*Problem:* List every line of the records that contains the string "Select".
*** Dataset content ***
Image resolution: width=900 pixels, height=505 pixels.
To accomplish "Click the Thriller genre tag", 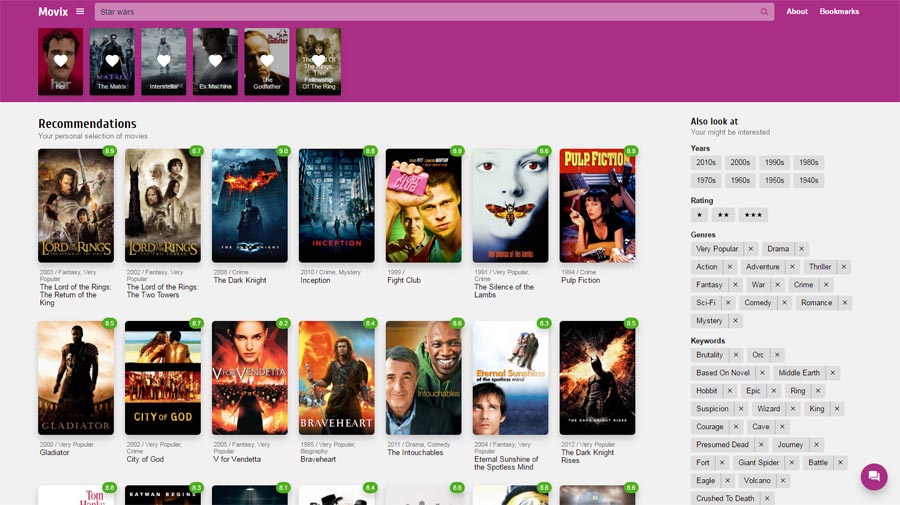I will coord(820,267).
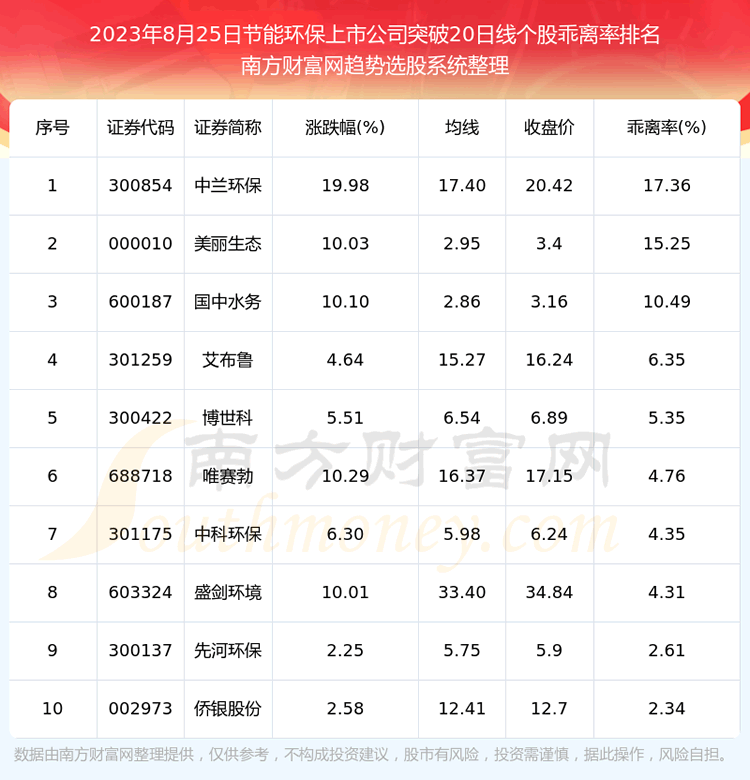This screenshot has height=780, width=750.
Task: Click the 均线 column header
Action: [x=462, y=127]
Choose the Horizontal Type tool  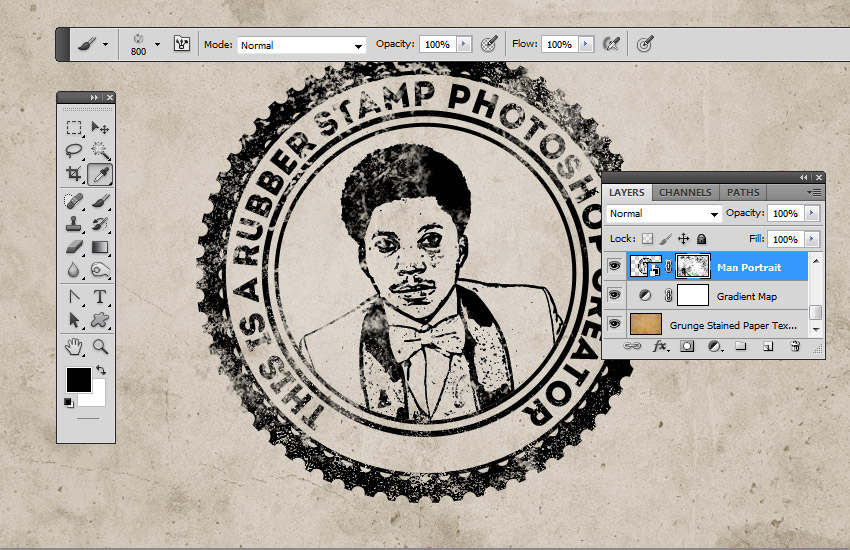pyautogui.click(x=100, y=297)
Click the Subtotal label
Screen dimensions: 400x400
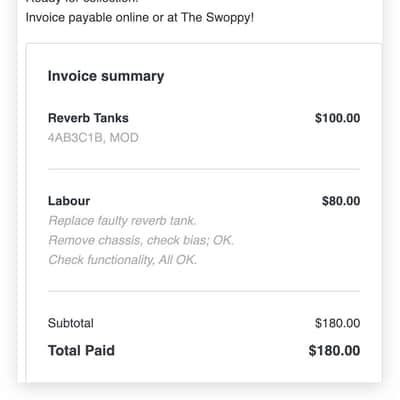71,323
***
*** Dataset content ***
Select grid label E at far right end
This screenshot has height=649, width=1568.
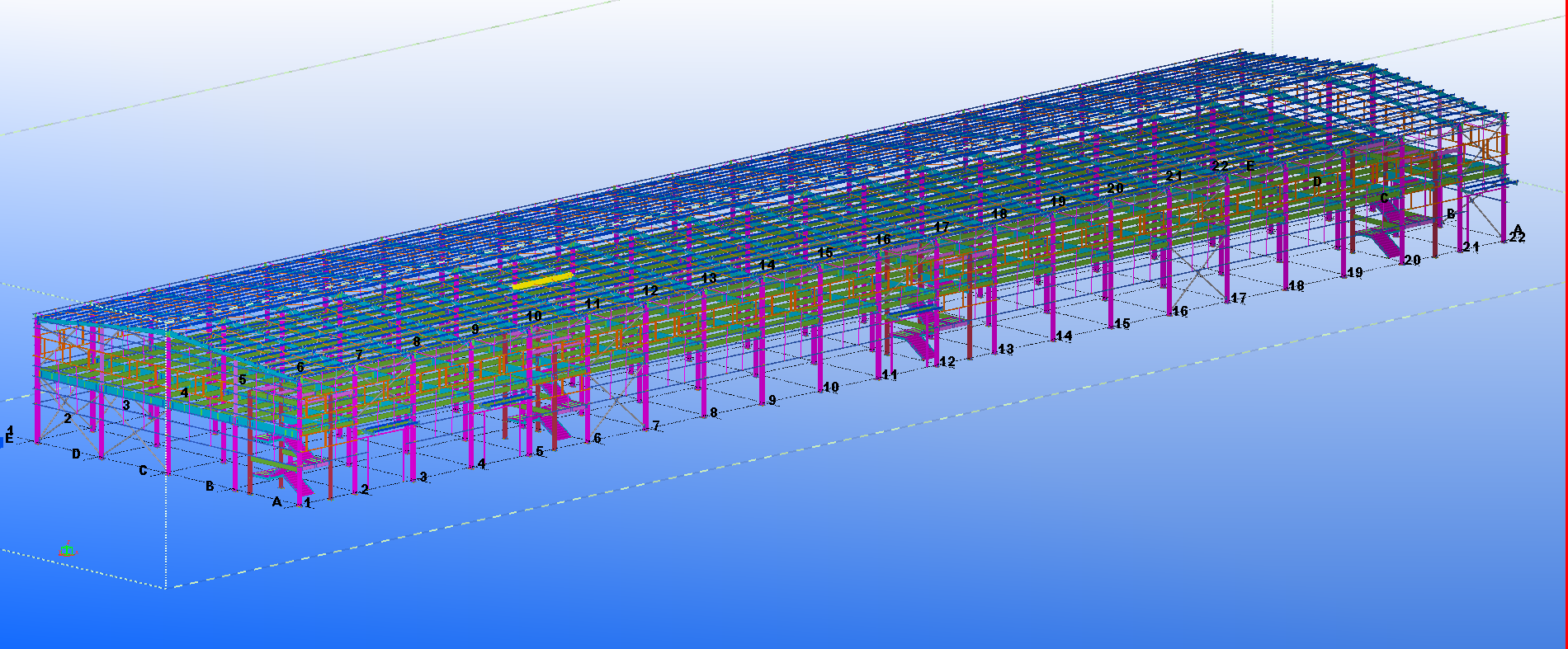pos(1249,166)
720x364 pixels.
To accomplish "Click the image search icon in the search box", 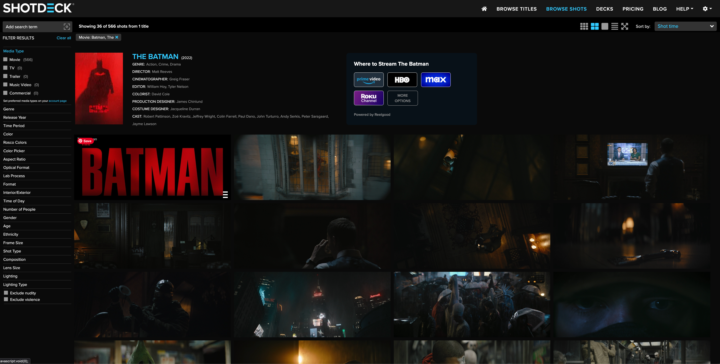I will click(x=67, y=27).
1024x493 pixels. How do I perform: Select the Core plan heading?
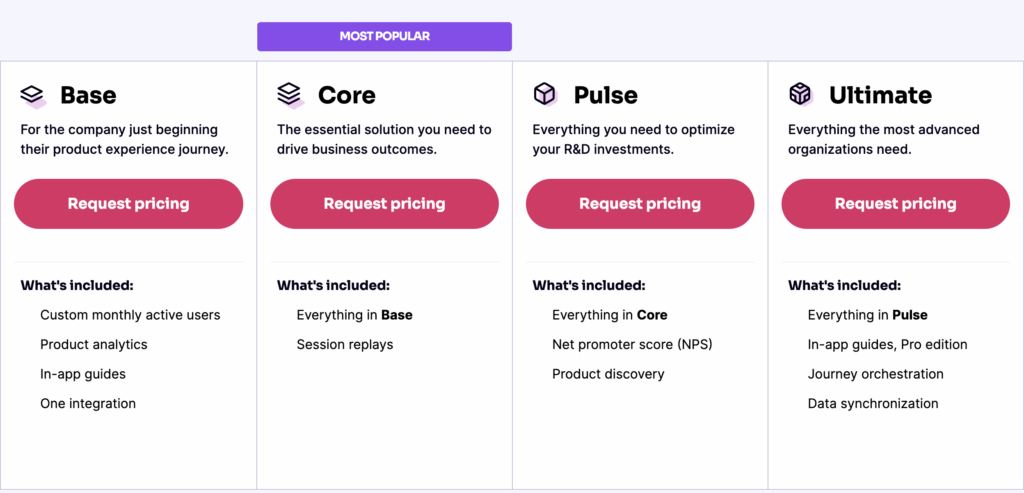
***
*** Dataset content ***
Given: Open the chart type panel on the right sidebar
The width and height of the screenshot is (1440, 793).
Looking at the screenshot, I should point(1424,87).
***
*The completed task:*
Select grid label E at far right end
1024x493 pixels. How do I perform: Select the Core plan heading?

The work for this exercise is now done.